Hi! I’m Jessica Partnow, a nonprofit leader, educator, and former international public radio journalist. I was the founding executive director of The Seattle Globalist, a nonprofit media organization dedicated to elevating diverse voices through media. I earned my MBA with a focus on leadership, and I now bring that education and my nearly twenty years in the nonprofit sector to consulting work with small and growing organizations. Throughout my career, I have worked with dozens of small nonprofits on corporate formation, organizational structure, board development, strategic planning, mission and vision development, program planning, operations, fundraising, and communications.

What I do

I specialize in interim leadership and leadership transitions for small nonprofit organizations. I love working with staff and boards on strategy, operations, organizational development, and fundraising. My goal is always to help teams find solutions that fit their values and their budgets.

Why I do it

I got my start in the nonprofit sector at the Food Bank For New York City, where my job was to provide technical and program support to soup kitchens and food pantries from Staten Island to the Bronx. It was an incredible way to get to know New York — and to learn that my Pacific Northwest communication style (“great job on X and Y, but let’s work on Z”) was not going to fly in the Big Apple, where directness is everything. (“Z is a mess. How can we fix it?”).

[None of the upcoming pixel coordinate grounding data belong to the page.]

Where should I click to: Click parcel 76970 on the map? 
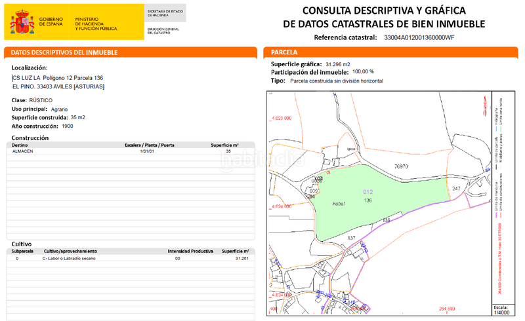tap(401, 167)
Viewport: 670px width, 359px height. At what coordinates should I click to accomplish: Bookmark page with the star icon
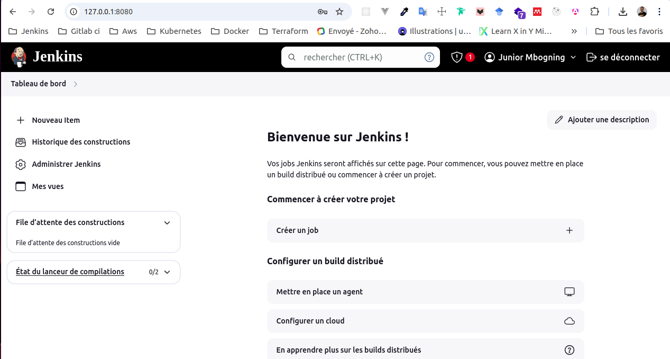point(339,12)
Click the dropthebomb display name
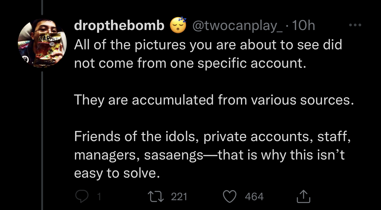This screenshot has height=210, width=381. coord(119,26)

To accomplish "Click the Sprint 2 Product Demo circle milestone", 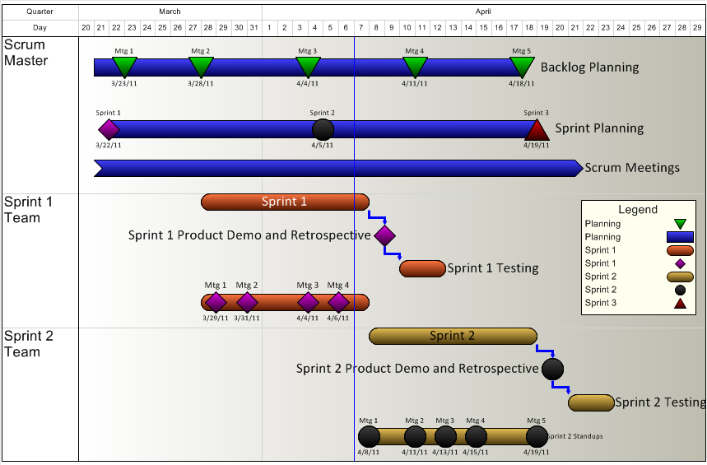I will [552, 369].
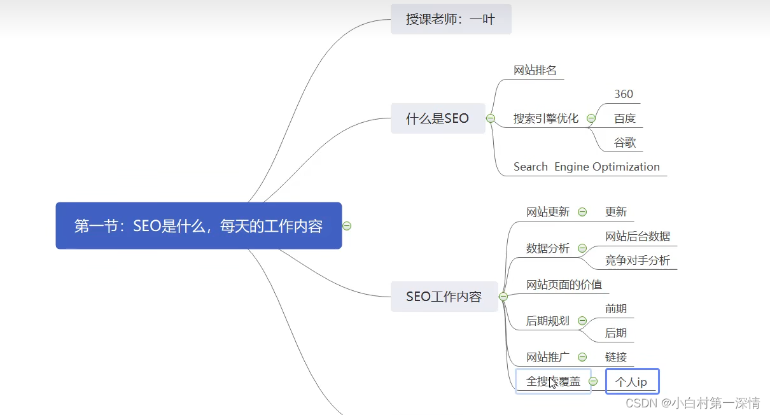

Since then, I have founded and led two nonprofit organizations, worked as an international freelance journalist, spent ten years on the journalism faculty at the University of Washington, and developed a passion for small and startup nonprofit organizations. In 2019 I earned my MBA with a focus on leadership from UW Bothell, and I joined the board of directors of The Seattle Globalist, where I had been the executive director until 2017.

As a co-founder of The Seattle Globalist, I grew the organization to an annual budget of $350,000, and the Globalist published work by more than 600 freelance contributors – 67% people of color, 73% women, and 45% immigrants or first generation Americans – during my tenure. The Globalist is dedicated to elevating diverse voices through media, and in my role there I began to develop my approach to diversity, equity, and inclusion and to building anti-racist nonprofit organizations.

As a consultant, I relish the opportunity to support the important work of small and startup nonprofit organizations. My goal is to serve as a partner, supporter, and coach. I help organizations assess, envision, and act to support their missions with maximum impact, and through a work style that reflects the organization’s values and vision.

Leadership transitions are always a challenge, but too often we let the urgency of our work overshadow the great opportunity that’s present in times of change. My work as an interim leader aims to help organizations harness that opportunity — while keeping the doors open and the plates spinning.

How I do it: core values

I work under the assumption that US society, and thus our institutions, were designed to enforce a hierarchy of power along lines of difference, including race, ability, gender, sexual orientation, citizenship, immigration status, religion and more. I see an important part of my role as working to challenge the power structures of the status quo. I seek to create liberating structures and norms in my work as an educator, a journalist, and as an organizational consultant.

I approach my work as a collaborator and as an educator. I am self-taught in many ways, and have learned that especially for women, people of color, and members of other marginalized groups there can be a tendency to underestimate or invisibilize your own skills and knowledge – particularly when those skills have been learned “on the job.”

For example, as an executive director I never thought of myself as a good fundraiser. But a few years out of the job, I started to realize that the relationship building I had always done – what I thought of as community, or administration, or socializing – was actually fundraising work (it’s called donor cultivation and stewardship — who knew?!).

I take that lesson — and countless more things I learned the hard way in my twelve years as an executive director — to my work as a consultant, helping teams and organizations identify their core strengths and resources and think strategically about how to deploy them.

I love working with clients on with organizational development, corporate formation, board development, mission and vision development, strategic planning, messaging, and communications. I particularly enjoy working with small teams, and I operate as a collaborator and a coach, supporting staff, boards, and individuals to identify and achieve their goals.

I like to roll up my sleeves and dive into projects quickly, and I work to maintain the flexibility to adapt to changing needs, circumstances, opportunities, and resources.